WHAT TO DO:
1. In the article about the K-Hits radio station, where did Buz Powers get his first job?
2. Reproduce the K-Hits article starting at "Since those carefree" and ending at "future. Sort of.", substituting "multimillion-dollar" for "big-dollar".
3. Pick up the article about the K-Hits radio station after its last sentence and carry it forward.

** Start of TEXT SHOWN **

Audio By Carbonatix
Two years ago, Phoenix’s then-newest oldies station, KPSN-FM “Sunny 97,” hit the airwaves playing Arthur Conley’s 1967 hit “Sweet Soul Music.” At noon on November 28, 1994, KPSN played it again for the last time. David Bowie’s “Changes” followed, along with a new ten-minute station ID spelling out exactly what the big “ch-ch-ch-ch-changes” were going to be.
KPSN had suddenly become KHTC-FM–K-Hits–devoted exclusively to “the greatest hits from the Seventies!”
The ensuing succession of tunes by Fleetwood Mac, Chicago and Peter Frampton was nothing unusual–none of those cuts have been missing from the airwaves since they left the pressing plant nearly two decades ago. More telling was the symbolic slamming of the door on the music of the Sixties. After all, human ears can stand only so many listenings to “Wooly Bully,” “I Got You (I Feel Good)” and “I Can’t Help Myself.” Moreover, the all-Seventies format is the signal from advertisers that the Big Chill generation isn’t buying its share of soft drinks, cars and sneakers. Time to move on to the next demographic.
If there’s one thing you learn about broadcasting after visiting K-Hits headquarters, it’s that no music makes it to the airwaves anymore without clearance from volumes of research data. Ironically, this is a far cry from what radio used to be like in the Seventies, particularly “progressive radio,” which is where Buz Powers, vice president and general manager of K-Hits and Sunny 97 before it, got his start.
Powers’ first job was in Oklahoma City at KATT-FM, better known in those parts as The KATT. “That was freeform radio at its best,” he says during an interview at K-Hits’ Phoenix headquarters, a sterile office devoid of any Seventies decor other than the odd lava lamp. “I don’t think any of our jocks went on the air unless they were stoned or wiped out. That was the sound they wanted back then.” And how’s this for market research: “You’d throw something on and wait to see if the phones lit up or not!”
Since those carefree days, radio has become a big-dollar business, and Powers has followed the medium through every permutation. All-news to all-talk, country to classic rock, big bands to beautiful music to alternative. Now, with the all-Seventies format, Powers is taking another bold step into radio’s future. Sort of.
“What we’re trying to do is identify with a generation,” says Powers. “I think when you hear the testimonials from people who call in, that’s exactly what we’re doing. They say, ‘Wow, I graduated from high school with that music, went through college, got married and had my first child to that.’ Anything that gets you through puberty, you’re gonna stick with a while.”

** End of TEXT SHOWN **
** Start of EXTRACTED DATA **

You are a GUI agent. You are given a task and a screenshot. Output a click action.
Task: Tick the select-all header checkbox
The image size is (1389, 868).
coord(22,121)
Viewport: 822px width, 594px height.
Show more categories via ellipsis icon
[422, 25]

** End of EXTRACTED DATA **
** Start of EXTRACTED DATA **

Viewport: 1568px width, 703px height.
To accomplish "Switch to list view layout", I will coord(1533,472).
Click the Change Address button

** End of EXTRACTED DATA **
** Start of EXTRACTED DATA **

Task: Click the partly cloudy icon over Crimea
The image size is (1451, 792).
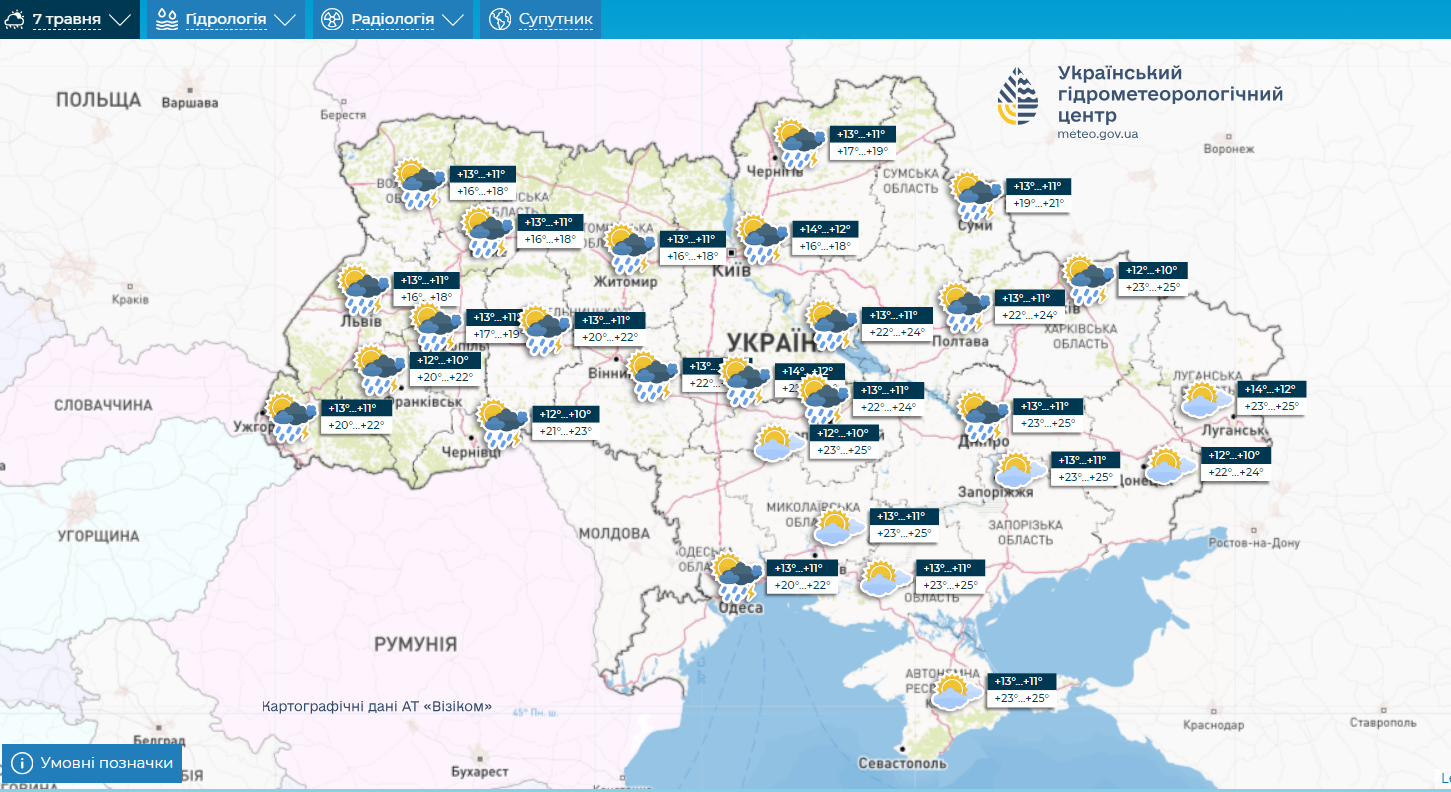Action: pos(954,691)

** End of EXTRACTED DATA **

SOLVED TASKS:
1. At KATT-FM in Oklahoma City.

2.
Since those carefree days, radio has become a multimillion-dollar business, and Powers has followed the medium through every permutation. All-news to all-talk, country to classic rock, big bands to beautiful music to alternative. Now, with the all-Seventies format, Powers is taking another bold step into radio’s future. Sort of.

3.
All of those touching Kodak moments develop into dollar signs for the folks at K-Hits, and they’re not the only ones cashing in. “All-Seventies” stations have spread like wildfire across the country; it all started at Los Angeles’ KCBS-FM. “Theirs was more of a classic-rock version,” Powers clarifies. “We call ours the pop version.” Rather than utilize the same collected data at most Seventies-format stations, Powers and company researched Phoenix specifically. “Seventy-two percent of the marketplace came back and said, ‘If somebody were to play this form of the Seventies, we’d listen to it.'”
And those listening are advertisers’ dreams, the legion of “consumerholics,” as Powers calls them, people who were brought up to spend instead of save. That, in case you didn’t know, is every human from 25 to 54.
“That’s the demo, which is really weird,” shrugs program director Joel Grey, a member himself. “But the difference with KOOL and us is we’re moving; with the Sixties format, you’re not dropping off and adding new people on.”
Brian Bieler, vice president and general manager of KOOL-AM and KOOL-FM, claims his stations are adding new people, those who mourn the loss of the Sixties music Sunny 97 used to program.
“I see their [K-Hits] station as a complement to ours, not a competitor,” he says. “We’re happy not to have to compete with another Sixties oldies station. Sunny was never going to beat us at our game. We’ve had this format almost 20 years. KOOL-FM is Coca-Cola, while Sunny was always going to be RC Cola.”
Bieler says there’s no overlap between what his station and K-Hits play now. “We play very little of the Seventies,” he says. “Our cutoff is ’71, ’72. We’ve found through surveys that this demo doesn’t cross over from Sixties to Seventies. It’s like mixing gasoline and water.”
However, the curiosity factor is bringing many alternative listeners from the Nineties into the Me Decade. “We’ve also found a lot of college kids are liking the Seventies,” he says. Quite possibly, listeners born post-1970 are looking for an alternative to alternative radio, which in recent years has become yet another formula, playing the same R.E.M. and Cranberries songs as MTV.
But why shouldn’t Generation Xers dig the Seventies? As if bell-bottoms weren’t enough, the era gave birth to a host of musical genres that are still with us today in some form or other: heavy metal, punk, glitter, disco, New Wave and the earliest forms of rap. Since K-Hits concentrates mainly on singles that charted in the Top 40 from that era, some of these genres are barely represented, if at all. And a lot of Top 10 hits–even some significant No. 1s–are being ignored by the station. No Osmonds. No Bobby Sherman. No Carpenters. No Debby Boone!
“We won’t play ‘You Light Up My Life,’ but we do get calls from people who want it,” Grey admits. “We made a judgment call at the startup. We don’t want people tuning in for the first time hearing Barry Manilow or John Denver and saying, ‘That’s not what I want.’ I don’t want people to think it’s the mellow station. After everybody knows that K-Hits is a Seventies station, then you can open up the library a bit.”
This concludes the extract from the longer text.